Reinforcement learning is a branch of machine learning. It is a general framework devoted to solving sequential decision problems in potentially unknown environments by finding the optimal way to make decisions. It is concerned with how software agents ought to take actions in an environment so as to maximize some notion of cumulative reward. The problem, due to its generality, is studied in many other disciplines, such as economics, psychology and neuroscience.
Historically, applications of reinforcement learning have been confined to environments with a small number of well-defined states and actions due to memory and computational constraints. Recent advances in hardware technology and deep learning have made it possible to apply these methods to highly complex environments as well. Deep reinforcement learning has been used to beat the best players in the world in the game of Go, to learn from visual input, and to solve three-dimensional locomotion tasks.

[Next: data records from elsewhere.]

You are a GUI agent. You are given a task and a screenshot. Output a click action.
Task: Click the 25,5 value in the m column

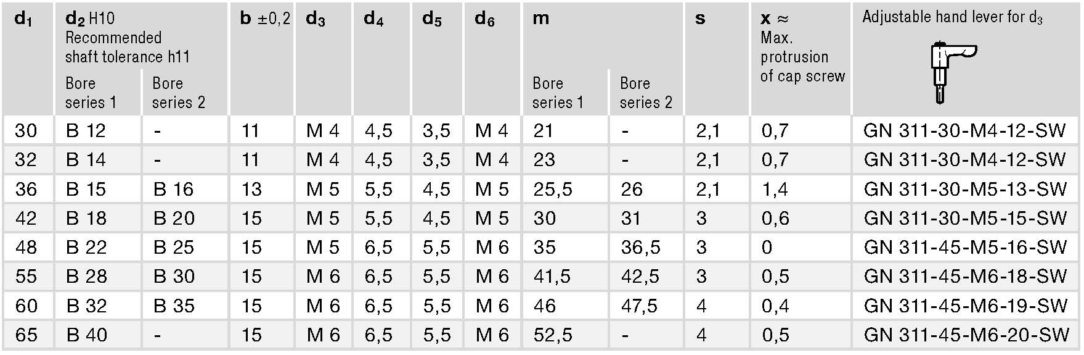point(553,189)
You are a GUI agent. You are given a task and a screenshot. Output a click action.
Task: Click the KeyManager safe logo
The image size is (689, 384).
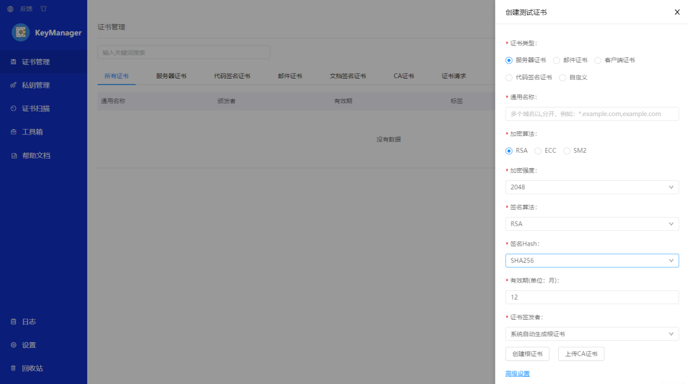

Research in the field has mainly focused on improving the training and optimization methods. Although one of the most significant applications of deep learning is image recognition, there has been little research published that analyzes the image processing part of the agent models that operate on visual input. Deep architectures and regularization methods used in the computer vision literature tend to perform poorly in the reinforcement learning setting, and structural modifications as a way of improving performance have been mostly sidelined.
In this paper, I study how altering the model structure of a deep neural network agent that observes its environment visually affects its performance in the reinforcement learning setting. After introducing the background literature, I show how the advantage actor critic reinforcement learning method performs in multiple visually observable environments using one of the most commonly used agent models. I then analyze how changes made to this model alter the agent’s performance.